Airway goblet cells resulting from conditional YAP/TAZ deletion promote distinct pulmonary inflammation

Abstract

Abstract The aberrant presence of goblet cells, which are epithelial cells of the conducting airways that have specialized roles in secreting mucus, is frequently associated with distinct innate and adaptive immune changes that together are hallmarks of various pulmonary diseases. The transcriptional regulators YAP and TAZ, key effectors of Hippo pathway signaling, play a central role in suppressing the differentiation of airway goblet cells. Here we investigated the consequences of goblet cell production, resulting from the YAP/TAZ conditional depletion in Scgb1a1+ secretory cells, on lung immunity. We observed that loss of YAP/TAZ resulted in the production of goblet cells promoting local CD45+ immune cell expansion. To gain insight into immune changes associated with the production of YAP/TAZ-deleted goblet cells, we performed a single-cell RNA sequencing experiment on CD45+ cells isolated from control and Yap/Taz-cNull mouse lungs.

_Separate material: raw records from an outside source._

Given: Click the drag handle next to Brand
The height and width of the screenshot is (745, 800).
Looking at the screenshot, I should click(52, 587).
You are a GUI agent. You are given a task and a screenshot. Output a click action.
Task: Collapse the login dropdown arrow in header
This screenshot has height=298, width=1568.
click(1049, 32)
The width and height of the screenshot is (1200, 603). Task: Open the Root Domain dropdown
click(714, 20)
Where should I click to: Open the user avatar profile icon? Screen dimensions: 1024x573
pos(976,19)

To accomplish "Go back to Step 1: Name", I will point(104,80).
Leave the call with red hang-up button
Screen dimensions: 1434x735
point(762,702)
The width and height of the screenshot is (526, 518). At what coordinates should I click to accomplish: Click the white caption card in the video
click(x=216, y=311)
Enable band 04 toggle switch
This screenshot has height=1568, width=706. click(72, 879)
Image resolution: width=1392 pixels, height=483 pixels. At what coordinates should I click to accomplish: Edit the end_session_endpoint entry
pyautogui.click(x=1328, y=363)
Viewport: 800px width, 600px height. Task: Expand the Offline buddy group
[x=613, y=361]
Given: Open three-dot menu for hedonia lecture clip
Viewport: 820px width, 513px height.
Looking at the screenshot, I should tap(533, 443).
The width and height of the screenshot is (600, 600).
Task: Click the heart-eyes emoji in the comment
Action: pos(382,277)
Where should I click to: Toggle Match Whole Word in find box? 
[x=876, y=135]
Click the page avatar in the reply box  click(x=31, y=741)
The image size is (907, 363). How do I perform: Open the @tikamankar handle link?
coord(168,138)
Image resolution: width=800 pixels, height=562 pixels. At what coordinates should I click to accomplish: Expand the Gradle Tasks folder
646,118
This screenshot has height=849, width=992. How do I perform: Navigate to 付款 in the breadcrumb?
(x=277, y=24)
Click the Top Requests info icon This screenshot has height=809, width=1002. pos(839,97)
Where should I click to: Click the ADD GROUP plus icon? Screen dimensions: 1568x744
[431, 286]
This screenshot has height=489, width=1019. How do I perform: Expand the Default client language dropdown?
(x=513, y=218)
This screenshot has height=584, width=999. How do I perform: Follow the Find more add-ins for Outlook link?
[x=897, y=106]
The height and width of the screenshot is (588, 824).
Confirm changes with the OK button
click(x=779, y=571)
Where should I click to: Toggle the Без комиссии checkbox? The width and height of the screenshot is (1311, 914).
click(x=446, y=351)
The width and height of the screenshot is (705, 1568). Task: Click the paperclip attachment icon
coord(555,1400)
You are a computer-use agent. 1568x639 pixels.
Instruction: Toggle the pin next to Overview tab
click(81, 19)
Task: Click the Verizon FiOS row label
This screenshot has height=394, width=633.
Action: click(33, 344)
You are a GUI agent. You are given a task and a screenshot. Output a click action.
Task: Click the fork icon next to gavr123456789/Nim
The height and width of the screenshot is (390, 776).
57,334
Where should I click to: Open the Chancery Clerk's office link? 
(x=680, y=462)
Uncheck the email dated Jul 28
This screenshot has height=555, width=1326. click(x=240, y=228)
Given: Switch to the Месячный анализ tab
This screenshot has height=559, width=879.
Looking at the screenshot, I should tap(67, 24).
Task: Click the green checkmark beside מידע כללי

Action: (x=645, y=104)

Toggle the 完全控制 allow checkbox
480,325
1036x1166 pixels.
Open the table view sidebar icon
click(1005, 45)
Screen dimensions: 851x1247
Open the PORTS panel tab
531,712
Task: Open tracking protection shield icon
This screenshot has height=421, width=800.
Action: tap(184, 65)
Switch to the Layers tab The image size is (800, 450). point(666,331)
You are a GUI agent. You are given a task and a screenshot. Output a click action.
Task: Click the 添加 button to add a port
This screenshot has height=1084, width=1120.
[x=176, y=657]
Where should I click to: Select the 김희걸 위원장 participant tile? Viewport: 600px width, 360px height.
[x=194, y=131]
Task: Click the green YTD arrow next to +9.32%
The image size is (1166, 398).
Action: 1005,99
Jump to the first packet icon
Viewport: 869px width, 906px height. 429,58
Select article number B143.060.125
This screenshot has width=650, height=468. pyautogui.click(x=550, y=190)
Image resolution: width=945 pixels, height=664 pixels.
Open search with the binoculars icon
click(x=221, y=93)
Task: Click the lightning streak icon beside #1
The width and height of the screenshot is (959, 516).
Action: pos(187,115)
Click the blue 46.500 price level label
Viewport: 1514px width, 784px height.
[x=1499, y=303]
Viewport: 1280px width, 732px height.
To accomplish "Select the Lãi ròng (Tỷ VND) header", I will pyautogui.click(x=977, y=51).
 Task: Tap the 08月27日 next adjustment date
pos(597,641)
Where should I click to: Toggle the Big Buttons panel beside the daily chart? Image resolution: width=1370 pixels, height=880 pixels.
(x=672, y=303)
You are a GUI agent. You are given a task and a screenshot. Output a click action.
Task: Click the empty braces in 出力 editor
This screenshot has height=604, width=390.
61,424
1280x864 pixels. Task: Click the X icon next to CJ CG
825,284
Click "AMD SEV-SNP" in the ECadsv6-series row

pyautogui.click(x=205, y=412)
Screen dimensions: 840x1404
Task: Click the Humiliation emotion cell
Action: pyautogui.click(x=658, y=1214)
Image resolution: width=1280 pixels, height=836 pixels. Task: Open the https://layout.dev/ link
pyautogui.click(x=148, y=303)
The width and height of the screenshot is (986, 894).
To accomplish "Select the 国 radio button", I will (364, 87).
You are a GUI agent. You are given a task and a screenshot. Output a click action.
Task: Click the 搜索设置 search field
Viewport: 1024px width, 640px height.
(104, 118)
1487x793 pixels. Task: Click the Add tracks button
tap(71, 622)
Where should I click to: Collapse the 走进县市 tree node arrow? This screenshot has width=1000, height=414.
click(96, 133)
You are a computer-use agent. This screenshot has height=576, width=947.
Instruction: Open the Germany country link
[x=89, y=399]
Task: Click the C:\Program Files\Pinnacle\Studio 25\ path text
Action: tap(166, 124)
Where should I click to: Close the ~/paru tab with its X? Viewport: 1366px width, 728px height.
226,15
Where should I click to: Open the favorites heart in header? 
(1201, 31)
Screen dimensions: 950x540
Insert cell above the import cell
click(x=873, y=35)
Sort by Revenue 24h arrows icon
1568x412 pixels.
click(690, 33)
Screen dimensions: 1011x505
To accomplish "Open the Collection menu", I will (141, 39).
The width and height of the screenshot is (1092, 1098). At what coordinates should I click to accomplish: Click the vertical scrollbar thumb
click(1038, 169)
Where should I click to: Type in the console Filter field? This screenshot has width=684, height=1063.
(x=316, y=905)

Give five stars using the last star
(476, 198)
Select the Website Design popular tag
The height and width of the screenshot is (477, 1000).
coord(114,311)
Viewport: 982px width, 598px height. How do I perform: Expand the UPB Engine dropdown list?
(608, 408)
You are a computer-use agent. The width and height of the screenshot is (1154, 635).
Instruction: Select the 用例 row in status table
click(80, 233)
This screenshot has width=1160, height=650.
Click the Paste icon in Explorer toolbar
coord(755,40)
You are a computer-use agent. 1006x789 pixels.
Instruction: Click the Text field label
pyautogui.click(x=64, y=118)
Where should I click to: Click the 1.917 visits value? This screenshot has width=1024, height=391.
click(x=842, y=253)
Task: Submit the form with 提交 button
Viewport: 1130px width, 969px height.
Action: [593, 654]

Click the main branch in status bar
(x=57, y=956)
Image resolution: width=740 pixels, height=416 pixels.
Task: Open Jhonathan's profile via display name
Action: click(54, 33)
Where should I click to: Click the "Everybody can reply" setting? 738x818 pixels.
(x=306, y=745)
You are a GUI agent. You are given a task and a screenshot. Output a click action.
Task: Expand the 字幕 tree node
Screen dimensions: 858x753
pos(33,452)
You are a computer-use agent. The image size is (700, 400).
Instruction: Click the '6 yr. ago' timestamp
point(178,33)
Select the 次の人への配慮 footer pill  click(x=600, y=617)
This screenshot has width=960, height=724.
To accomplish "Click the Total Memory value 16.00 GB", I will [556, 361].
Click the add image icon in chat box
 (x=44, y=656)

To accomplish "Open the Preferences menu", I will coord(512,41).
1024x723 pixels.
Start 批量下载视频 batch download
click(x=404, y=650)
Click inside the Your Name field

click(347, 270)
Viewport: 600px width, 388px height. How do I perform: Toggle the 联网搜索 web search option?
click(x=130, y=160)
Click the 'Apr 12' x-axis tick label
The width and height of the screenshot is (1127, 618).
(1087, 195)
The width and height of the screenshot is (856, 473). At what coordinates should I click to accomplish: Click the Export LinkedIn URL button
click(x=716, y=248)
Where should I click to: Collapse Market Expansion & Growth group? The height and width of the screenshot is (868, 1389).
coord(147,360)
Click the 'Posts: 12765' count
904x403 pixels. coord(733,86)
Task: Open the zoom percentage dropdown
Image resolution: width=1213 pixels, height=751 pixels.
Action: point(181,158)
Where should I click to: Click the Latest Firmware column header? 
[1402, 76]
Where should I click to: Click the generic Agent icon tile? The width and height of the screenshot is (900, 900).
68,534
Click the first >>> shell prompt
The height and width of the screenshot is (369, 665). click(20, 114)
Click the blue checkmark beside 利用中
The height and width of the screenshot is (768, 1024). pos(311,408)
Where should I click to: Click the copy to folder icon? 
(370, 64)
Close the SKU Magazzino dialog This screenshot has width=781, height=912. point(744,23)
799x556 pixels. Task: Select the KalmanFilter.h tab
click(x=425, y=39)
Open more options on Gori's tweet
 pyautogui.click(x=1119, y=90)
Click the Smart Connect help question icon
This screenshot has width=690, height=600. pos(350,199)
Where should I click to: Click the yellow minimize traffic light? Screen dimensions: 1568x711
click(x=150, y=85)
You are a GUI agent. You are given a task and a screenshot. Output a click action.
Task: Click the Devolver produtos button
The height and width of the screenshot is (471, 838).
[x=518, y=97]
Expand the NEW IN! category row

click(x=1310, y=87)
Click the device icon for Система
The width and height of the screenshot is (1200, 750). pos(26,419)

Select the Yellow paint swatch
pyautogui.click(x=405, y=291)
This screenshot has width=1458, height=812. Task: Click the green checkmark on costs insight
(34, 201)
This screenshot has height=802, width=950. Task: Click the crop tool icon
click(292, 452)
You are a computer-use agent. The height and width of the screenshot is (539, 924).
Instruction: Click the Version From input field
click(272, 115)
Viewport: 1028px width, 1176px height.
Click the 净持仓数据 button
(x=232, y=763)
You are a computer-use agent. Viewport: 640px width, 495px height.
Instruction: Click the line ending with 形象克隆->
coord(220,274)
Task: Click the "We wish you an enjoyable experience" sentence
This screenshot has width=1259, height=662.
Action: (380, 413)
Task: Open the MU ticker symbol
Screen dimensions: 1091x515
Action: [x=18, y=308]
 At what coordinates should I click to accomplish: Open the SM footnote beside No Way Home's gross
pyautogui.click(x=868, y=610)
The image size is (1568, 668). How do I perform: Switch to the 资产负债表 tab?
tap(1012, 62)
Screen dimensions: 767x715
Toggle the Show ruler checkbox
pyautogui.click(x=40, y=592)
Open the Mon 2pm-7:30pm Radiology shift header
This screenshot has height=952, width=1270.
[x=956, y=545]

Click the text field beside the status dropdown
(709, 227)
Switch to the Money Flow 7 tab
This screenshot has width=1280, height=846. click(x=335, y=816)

Data analyses, along with follow-up validation experiments, demonstrated significant immune changes in Yap/Taz-cNull mice including an expansion of type 2 innate lymphoid cells (ILC2s), CD4+ T cells Th2 polarization, and alternative activation of alveolar macrophages, accompanied with elevated type 2 cytokine production. Gene expression analysis of YAP/TAZ-deleted airway cells revealed altered expression of notable immune-modulating factors, many of which are implicated in lung diseases. Collectively our study demonstrates that key immune-modulating signals arise from the secretory lung epithelium through reduced YAP/TAZ activity, raising interesting questions about the functions of YAP/TAZ in lung homeostasis and about the contributions of goblet cells to shaping lung immune responses.